Located in the delta of the Senegal River, near Senegal's border with Mauritania, Djoudj covers some 16,000 ha of river channels, backwaters, streams, ponds and a large lake (which covers about a quarter of the sanctuary). In addition, the waters also hold populations of crocodile and African manatee, and the forests and grasslands hold species typical of the Sahelian zone of Africa.
The park is in a vast basin of impermeable halomorphic soils forming saline flats in the Senegal River Delta between the main channel to the north, the Djoudj bayou and the Gorom, or bayou to the south. This delta, of which Djoudj is a small part, has been subject to flooding and to the development of dyke systems for many years, the latest in 1963. These dykes have allowed the retention of fresh water in the Djoudj basin longer than normal, which benefits the water birds. Salinity varies, from almost fresh during the winter inundations to brackish as the water levels fall.
Vegetation reflects low rainfall. The Sahelien type savannah is dominated by spiny bushes, acacias, tamarisk and Balanites aegvptiaca . During the rains, dense populations of Typha and water-lily species appear in the flooded zones. Halophytic plants cover much of the area.
The park was mainly established as the area is so important for birds, supporting 3 million waterfowl, and is one of the main West African sanctuaries for Palaearctic migrants. It is one of the first fresh water sources they reach after crossing 200 km of the Sahara. From September to April, an estimated 3 million migrants pass through, including garganey, shoveler, ruff, pintail and black-tailed godwit. Thousands of flamingo nest here regularly as well as 5,000 white pelican, white-faced tree duck, fulvus tree duck, spur-winged goose, purple heron, night heron, various egrets, spoonbill, African darter, common cormorant and Sudan bustard. Mammals include warthog and West African manatee, and several species of crocodile and gazelle have been successfully reintroduced into the area.

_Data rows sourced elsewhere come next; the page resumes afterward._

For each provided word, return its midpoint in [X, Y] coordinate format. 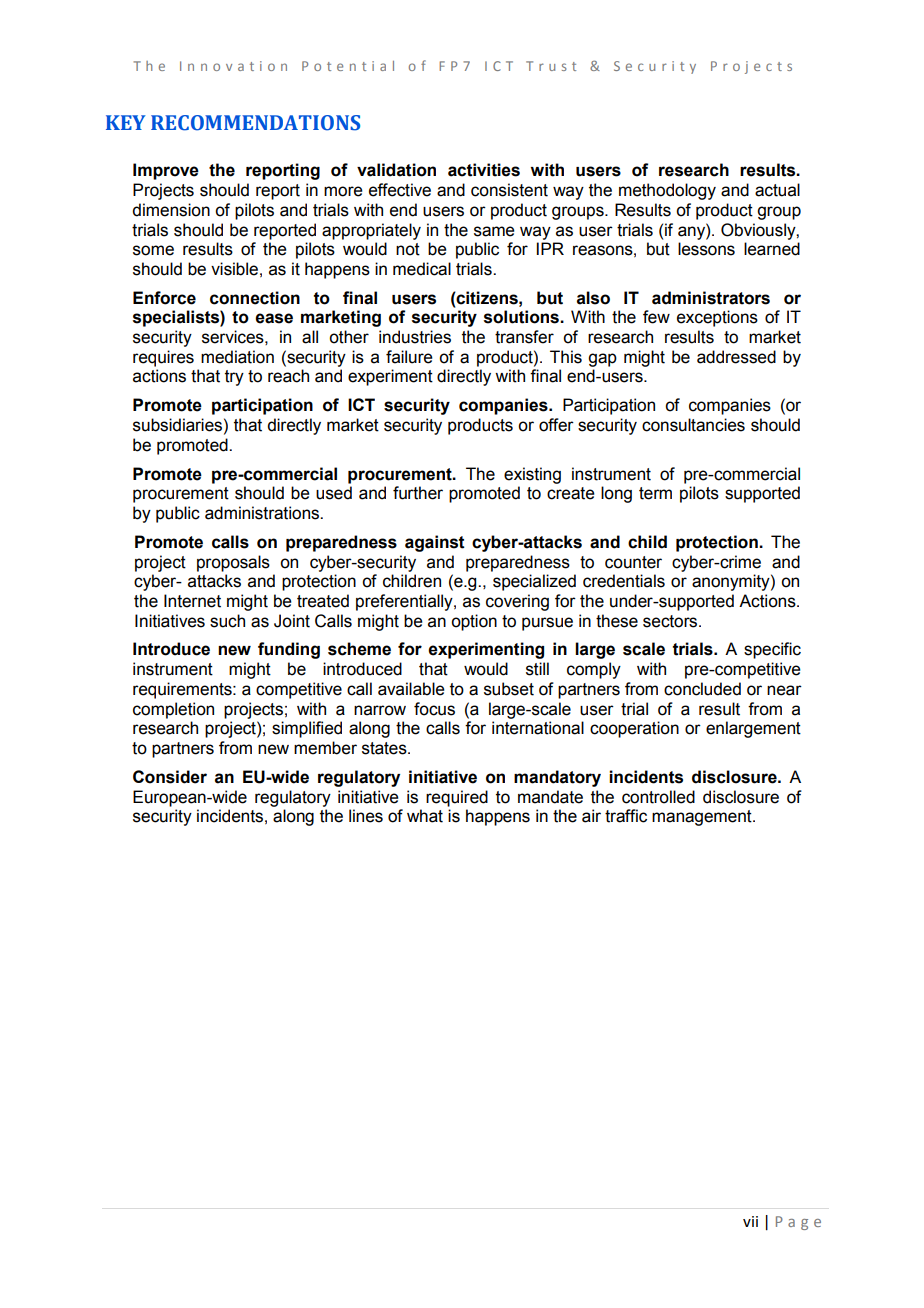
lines [366, 816]
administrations [263, 513]
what [425, 816]
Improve [166, 171]
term [655, 493]
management [703, 818]
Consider [170, 777]
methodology [667, 191]
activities [484, 170]
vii [750, 1221]
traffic [626, 816]
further [418, 493]
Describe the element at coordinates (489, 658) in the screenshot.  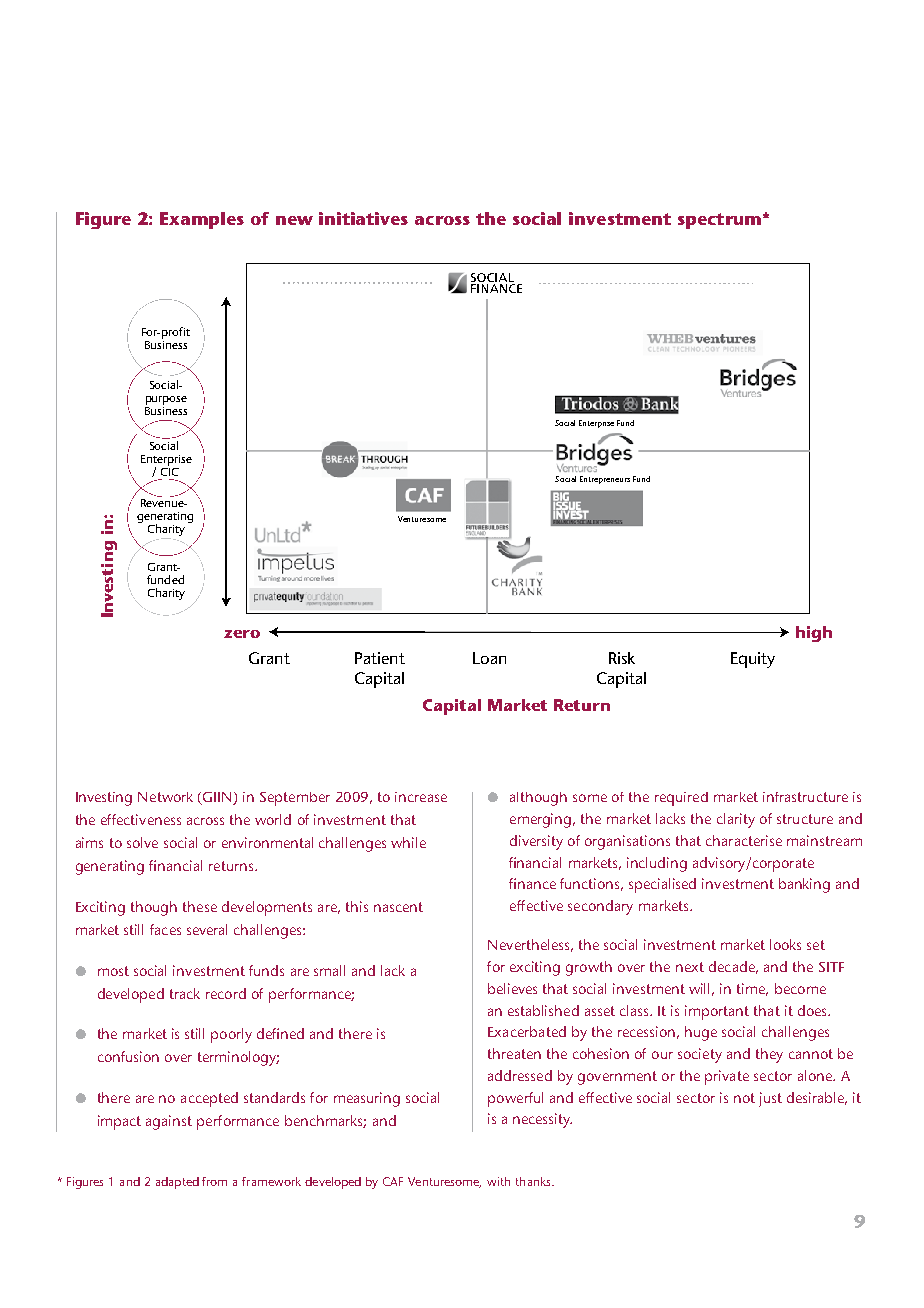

But this wildlife haven is threatened from many sides. Agricultural chemicals are finding their way into the once-pristine waters of the Senegal River thus disturbing delicate links in the food chain, and a dam is being built which will disturb the annual wet-dry cycles that have brought life to Djoudj. A study sponsored by the World Heritage Committee has reported on the measures required to ameliorate the effects of the dam through an inexpensive series of dikes and sluice-gates and a carefully timed release of the life-bringing waters. It is hoped that the World Heritage status of Djoudj will help convince the government of Senegal to take the necessary measures.